● **Task to complete**
Copy the data word for word, from its first line through the line containing "should pyautogui.click(x=82, y=362).", including both ends.

● **Given data**
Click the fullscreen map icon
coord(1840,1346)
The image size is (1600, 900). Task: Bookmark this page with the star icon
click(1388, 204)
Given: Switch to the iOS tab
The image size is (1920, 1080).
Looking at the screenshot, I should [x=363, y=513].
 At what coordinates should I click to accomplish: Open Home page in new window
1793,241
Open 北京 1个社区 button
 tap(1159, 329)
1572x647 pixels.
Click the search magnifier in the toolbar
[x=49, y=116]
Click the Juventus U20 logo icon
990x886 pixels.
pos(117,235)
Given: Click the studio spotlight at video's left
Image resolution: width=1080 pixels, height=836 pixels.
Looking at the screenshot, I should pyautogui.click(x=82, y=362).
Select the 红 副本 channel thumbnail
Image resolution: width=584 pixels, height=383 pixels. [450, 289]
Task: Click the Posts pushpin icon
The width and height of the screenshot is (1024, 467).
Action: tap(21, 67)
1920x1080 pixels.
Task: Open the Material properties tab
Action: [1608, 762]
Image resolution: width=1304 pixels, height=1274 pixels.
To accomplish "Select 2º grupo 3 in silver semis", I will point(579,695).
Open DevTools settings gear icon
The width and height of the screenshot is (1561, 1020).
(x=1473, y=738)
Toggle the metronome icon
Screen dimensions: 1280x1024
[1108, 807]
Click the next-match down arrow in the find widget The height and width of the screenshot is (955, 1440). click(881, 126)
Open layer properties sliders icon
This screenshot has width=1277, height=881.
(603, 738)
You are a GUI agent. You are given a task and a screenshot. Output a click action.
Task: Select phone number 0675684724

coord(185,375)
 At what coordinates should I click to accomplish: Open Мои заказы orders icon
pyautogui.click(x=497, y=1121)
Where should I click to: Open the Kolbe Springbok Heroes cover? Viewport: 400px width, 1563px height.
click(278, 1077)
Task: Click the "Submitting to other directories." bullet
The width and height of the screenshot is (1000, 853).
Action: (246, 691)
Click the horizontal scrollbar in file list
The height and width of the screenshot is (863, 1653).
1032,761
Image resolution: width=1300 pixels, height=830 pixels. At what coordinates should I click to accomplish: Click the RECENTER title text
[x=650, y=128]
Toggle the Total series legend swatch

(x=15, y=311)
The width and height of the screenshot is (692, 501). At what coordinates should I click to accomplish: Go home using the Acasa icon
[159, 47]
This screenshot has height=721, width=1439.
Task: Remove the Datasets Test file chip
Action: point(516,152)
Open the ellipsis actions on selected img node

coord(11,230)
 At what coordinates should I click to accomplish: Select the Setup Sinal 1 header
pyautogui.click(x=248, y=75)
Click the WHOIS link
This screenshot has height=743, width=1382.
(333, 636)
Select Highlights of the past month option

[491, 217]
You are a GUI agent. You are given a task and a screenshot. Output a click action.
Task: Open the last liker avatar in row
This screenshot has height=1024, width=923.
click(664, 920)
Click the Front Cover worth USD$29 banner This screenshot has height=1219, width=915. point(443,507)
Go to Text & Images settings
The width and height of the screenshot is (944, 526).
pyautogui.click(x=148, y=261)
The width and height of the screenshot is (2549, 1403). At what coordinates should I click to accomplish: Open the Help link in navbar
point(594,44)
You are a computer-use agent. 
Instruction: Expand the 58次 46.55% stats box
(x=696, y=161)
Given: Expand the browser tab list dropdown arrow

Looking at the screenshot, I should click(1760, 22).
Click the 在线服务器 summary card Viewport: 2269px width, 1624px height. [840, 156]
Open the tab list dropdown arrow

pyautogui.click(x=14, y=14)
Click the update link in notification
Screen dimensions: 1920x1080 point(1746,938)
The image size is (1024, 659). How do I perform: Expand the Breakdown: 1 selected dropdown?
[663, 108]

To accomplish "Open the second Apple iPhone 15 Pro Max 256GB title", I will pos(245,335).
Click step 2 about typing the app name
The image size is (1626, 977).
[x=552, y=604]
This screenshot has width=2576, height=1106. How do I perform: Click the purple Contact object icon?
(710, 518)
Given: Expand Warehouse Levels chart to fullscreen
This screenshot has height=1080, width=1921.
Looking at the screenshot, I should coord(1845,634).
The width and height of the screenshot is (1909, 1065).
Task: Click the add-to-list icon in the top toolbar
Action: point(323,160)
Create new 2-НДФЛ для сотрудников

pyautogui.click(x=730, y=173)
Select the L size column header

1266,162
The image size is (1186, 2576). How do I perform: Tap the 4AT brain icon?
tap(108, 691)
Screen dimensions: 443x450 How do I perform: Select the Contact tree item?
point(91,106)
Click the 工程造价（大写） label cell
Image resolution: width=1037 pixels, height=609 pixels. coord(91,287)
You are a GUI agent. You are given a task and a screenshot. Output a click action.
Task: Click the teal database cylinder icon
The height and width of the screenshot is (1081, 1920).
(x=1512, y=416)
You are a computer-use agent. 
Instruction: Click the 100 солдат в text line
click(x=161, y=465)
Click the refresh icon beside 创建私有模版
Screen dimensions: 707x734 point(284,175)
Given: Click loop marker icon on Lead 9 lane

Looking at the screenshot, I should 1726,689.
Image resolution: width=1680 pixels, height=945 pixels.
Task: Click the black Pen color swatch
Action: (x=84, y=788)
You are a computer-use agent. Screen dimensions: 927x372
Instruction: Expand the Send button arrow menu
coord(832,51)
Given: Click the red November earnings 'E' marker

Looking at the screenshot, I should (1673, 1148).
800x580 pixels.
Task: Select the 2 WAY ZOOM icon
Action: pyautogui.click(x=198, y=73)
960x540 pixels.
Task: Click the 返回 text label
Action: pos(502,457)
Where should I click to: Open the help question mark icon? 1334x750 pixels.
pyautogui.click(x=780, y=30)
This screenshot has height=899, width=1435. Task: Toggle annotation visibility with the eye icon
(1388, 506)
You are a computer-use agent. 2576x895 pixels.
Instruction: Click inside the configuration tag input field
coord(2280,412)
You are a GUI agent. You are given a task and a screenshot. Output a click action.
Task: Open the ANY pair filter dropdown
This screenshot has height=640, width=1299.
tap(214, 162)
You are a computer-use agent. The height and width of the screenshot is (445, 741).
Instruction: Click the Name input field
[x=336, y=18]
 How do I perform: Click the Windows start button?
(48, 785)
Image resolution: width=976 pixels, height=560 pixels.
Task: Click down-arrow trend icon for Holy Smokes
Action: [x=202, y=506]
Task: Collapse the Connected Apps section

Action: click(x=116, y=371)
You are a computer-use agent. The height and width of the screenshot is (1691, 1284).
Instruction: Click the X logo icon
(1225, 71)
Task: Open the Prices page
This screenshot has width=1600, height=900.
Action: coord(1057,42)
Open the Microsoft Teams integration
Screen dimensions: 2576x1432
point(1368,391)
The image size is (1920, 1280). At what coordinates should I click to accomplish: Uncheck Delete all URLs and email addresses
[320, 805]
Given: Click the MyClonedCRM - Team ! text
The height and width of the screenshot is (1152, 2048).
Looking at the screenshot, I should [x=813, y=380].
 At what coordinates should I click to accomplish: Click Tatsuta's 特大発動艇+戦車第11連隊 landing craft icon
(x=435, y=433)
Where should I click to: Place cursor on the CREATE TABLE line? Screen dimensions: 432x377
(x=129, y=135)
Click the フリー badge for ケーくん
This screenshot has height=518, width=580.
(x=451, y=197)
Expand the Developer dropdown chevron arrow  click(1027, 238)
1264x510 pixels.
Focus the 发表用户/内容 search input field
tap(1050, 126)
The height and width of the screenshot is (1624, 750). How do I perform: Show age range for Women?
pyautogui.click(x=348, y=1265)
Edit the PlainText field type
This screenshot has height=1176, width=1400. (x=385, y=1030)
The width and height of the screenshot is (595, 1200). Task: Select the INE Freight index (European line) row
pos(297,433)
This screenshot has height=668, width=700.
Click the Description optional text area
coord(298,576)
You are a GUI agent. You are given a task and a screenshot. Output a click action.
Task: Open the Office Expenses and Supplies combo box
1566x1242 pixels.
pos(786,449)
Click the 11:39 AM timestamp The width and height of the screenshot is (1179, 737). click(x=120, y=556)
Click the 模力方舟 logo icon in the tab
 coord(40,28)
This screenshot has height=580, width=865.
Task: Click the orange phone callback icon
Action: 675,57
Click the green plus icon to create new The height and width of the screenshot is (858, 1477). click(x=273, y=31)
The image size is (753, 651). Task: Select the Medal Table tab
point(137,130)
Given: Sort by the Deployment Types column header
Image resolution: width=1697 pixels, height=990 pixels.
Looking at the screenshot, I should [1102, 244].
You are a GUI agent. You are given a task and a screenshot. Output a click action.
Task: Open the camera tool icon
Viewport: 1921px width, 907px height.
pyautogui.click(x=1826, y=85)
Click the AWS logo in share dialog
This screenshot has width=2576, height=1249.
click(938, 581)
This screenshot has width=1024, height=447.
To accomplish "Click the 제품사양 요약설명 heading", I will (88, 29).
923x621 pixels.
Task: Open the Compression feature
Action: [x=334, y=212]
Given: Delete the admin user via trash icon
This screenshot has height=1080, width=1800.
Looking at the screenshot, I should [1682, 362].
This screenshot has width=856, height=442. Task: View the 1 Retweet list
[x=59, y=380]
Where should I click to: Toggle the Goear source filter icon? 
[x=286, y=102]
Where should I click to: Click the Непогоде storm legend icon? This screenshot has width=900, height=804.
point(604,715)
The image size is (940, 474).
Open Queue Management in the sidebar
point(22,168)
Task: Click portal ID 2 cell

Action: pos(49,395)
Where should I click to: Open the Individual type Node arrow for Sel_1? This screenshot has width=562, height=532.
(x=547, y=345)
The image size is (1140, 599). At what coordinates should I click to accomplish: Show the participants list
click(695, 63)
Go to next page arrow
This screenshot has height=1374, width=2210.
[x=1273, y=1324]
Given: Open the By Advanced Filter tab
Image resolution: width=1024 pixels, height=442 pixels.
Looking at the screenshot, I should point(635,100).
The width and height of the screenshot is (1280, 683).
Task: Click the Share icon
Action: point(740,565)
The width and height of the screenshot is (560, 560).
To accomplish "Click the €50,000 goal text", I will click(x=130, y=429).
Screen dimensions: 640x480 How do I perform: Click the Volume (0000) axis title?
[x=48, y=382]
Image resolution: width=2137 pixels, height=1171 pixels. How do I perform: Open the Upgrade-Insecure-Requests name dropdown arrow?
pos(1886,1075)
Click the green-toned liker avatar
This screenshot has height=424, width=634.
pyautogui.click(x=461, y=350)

● **Written reply**
Click the fullscreen map icon
coord(1840,1346)
The image size is (1600, 900). Task: Bookmark this page with the star icon
click(1388, 204)
Given: Switch to the iOS tab
The image size is (1920, 1080).
Looking at the screenshot, I should [x=363, y=513].
 At what coordinates should I click to accomplish: Open Home page in new window
1793,241
Open 北京 1个社区 button
 tap(1159, 329)
1572x647 pixels.
Click the search magnifier in the toolbar
[x=49, y=116]
Click the Juventus U20 logo icon
990x886 pixels.
pos(117,235)
Given: Click the studio spotlight at video's left
Image resolution: width=1080 pixels, height=836 pixels.
Looking at the screenshot, I should pyautogui.click(x=82, y=362).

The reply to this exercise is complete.